Così come un Piano Regolatore è la puntuale individuazione delle aree di sviluppo di una città, con tanto di lotti su cui si può edificare ed indicazione dei metri cubi realizzabili. Il risultato immediato di un simile Piano dovrebbe essere la consegna delle concessioni a chi ne ha diritto, il rigetto della domanda di chi non ne ha diritto. Chi ha diritto continua a lavorare, chi non ha diritto chiude.

Un Piano di tal fatta comporta delle complicazioni, fra le quali : a) spiegare perché le reti nazionali debbano essere meno di quelle già oggi in attività; b) spiegare perché le reti locali debbano essere meno di quelle oggi in attività. Se, al contrario, nel Piano si trova spazio per tutti, se si confermano in vita la miriade di televisioni locali che rendono antieconomico un mercato altrimenti interessante, allora tanto vale non fare nessun Piano, comperare un paio di soffici pantofole e mettersi a guardare la televisione che c’è.

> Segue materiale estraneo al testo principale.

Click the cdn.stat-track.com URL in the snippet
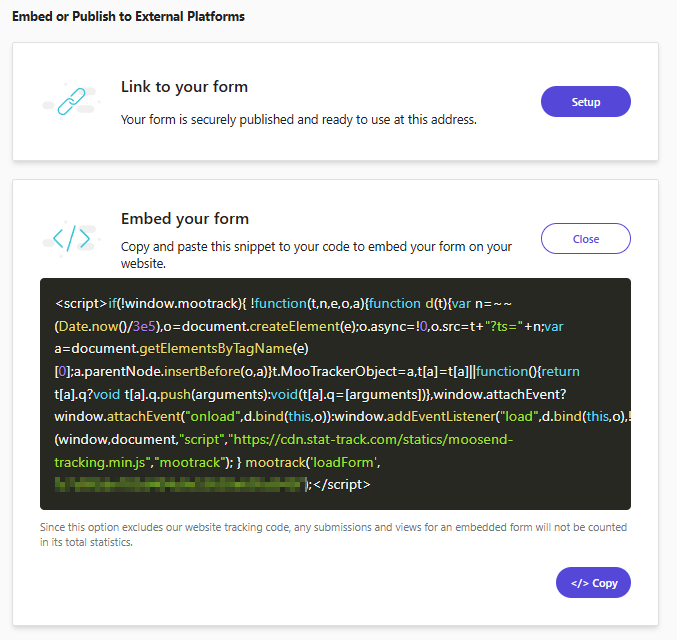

L’Autority ha scelto una strada diversa, ha pianificato l’immaginario. Ha redatto un piano che non si occupa del mondo nel quale viviamo, ma di quello in cui sarebbe bello vivere (in cui, però, preferiremmo non avere Autority). Se il piano messo a punto dovesse trovare immediata applicazione l’Italia si trasformerebbe in un gigantesco cantiere radioelettrico : tanti omini che vanno in giro per i pizzi a spostar tralicci; e tanti altri omini che, sui tetti, si industriano a seguire i primi nei loro bizzarri spostamenti. Alla fine di questo interessantissimo ed entusiasmante giuoco di società, ciascuno vedrà meno televisioni di quelle che poteva vedere prima. Bello, no?

Siccome l’Italia è un paese fantasioso, ma non la patria dei citrulli, ci permettiamo di supporre che le cose andranno diversamente. Ad un certo punto si dirà che cotanto piano è strepitosamente bello, ma si riferisce all’uso delle frequenze con tecnologia digitale. Il che significa che gli omini di cui sopra dovranno comunque mettersi all’opera, le emittenti dovranno comunque sborsar quattrini, ma, alla fine, vedremo più televisioni di prima e le vedremo meglio, dove prima stava una singola emittente, ora ce ne starebbero quattro. Il che sembra essere apprezzabilmente ragionevole.

Ma se così andranno le cose, allora sono balle quelle che tutti i giornali italiani pubblicano con pappagallesca vocazione : qui non chiude nessuno, si attende solo che sia diffusa una tecnologia di trasmissione diversa. Ed è bene che sia così, dato che ogni altra condotta sarebbe figlia del sadismo schermicida, non certo della convenienza pianificatoria.

Il Piano dell’Autority, pertanto, non è quella roba di cui tutti parlano, ma una cosa diversa. Sarebbe ingeneroso non complimentarsi per tanta capacità dissimulatoria, per tanta vocazione a prender per il naso gli osservatori. Un solo appunto, se mi si permette : si lasci perdere l’idea che le concessioni verranno date entro il 31 gennaio 1999, la si smetta di ripeterlo. Il diavolo fa le pentole, ma non i coperchi, e dare fra tre mesi le concessioni relative ad un sistema televisivo che ci sarà fra cinque anni rischia di ricadere nella pontificia condanna dei culti New Age.